Steve Greenhut, editorial writer for the Orange County Register, published a column in today's Wall Street Journal citing Anaheim's pro-freedom reforms as a true reform model for other local governments:

THE ANTI-KELO
A heavy government hand isn't necessary for economic development.

By Steven Greenhut
Thursday, April 6, 2006

ANAHEIM, Calif.--While city officials have long micromanaged land-use decisions and appropriated private property for economic redevelopment, it was not until the Supreme Court's Kelo v. City of New London decision last summer that many Americans noticed the degree to which big government has set up shop on Main Street.

Take Garden Grove, an aging working-class city of gaudy strip malls and tract houses 34 miles south of Los Angeles. In 2002, officials planned to bulldoze a large, decent neighborhood to make way for a theme park, issuing bond debt to finance subsidies to help its developer. The project failed amid community protest; so the local government moved on, this time attempting to turn city-owned land over to a group of Indians who would work with a Las Vegas developer to build a casino.
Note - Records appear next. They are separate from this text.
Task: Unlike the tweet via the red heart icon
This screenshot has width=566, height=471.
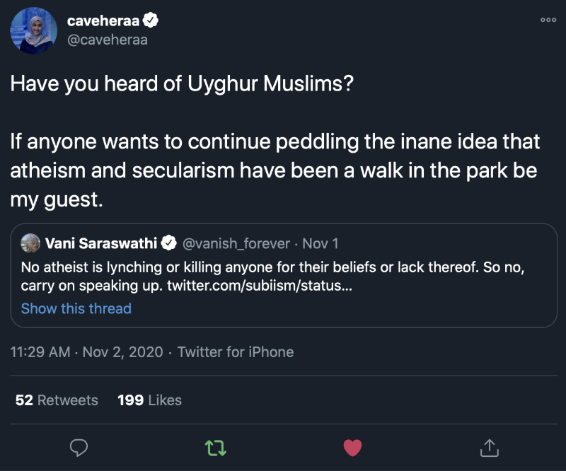Action: (352, 448)
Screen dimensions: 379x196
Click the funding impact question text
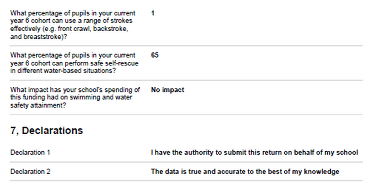pos(75,97)
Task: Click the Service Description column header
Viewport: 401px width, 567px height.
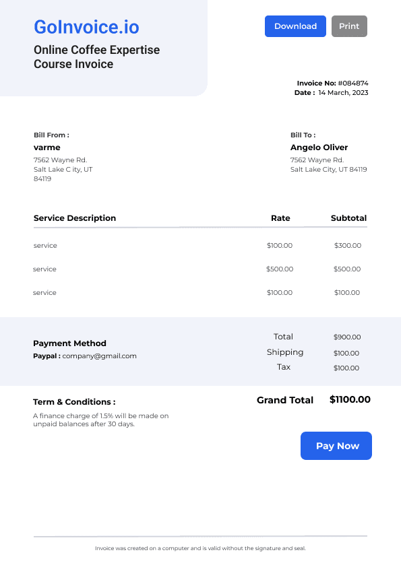Action: [75, 218]
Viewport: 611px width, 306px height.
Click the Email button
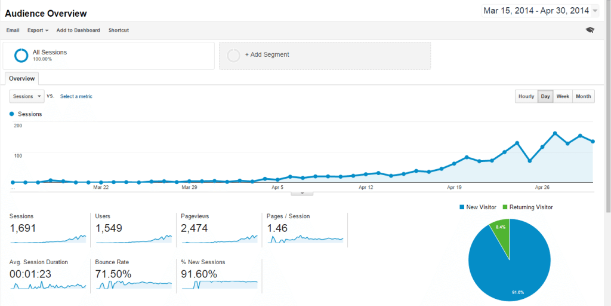[13, 30]
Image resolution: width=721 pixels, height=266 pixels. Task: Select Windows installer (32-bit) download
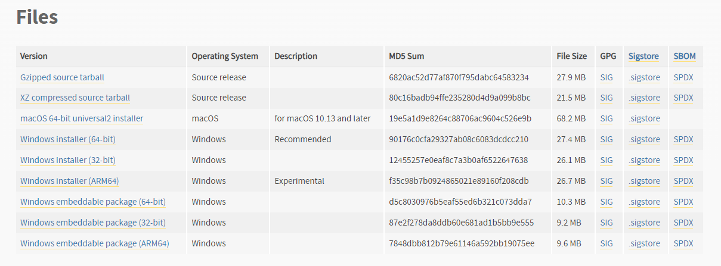tap(67, 160)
Economic redevelopment is a serious, complex issue, but it isn't always done this way; and Anaheim, just north of Garden Grove, is proving it. Although the community faces similar problems, its city council, led by Republican Mayor Curt Pringle, is taking a more freedom-friendly approach to revitalization: protecting property rights, deregulating land uses, promoting competition, loosening business restrictions and lowering taxes.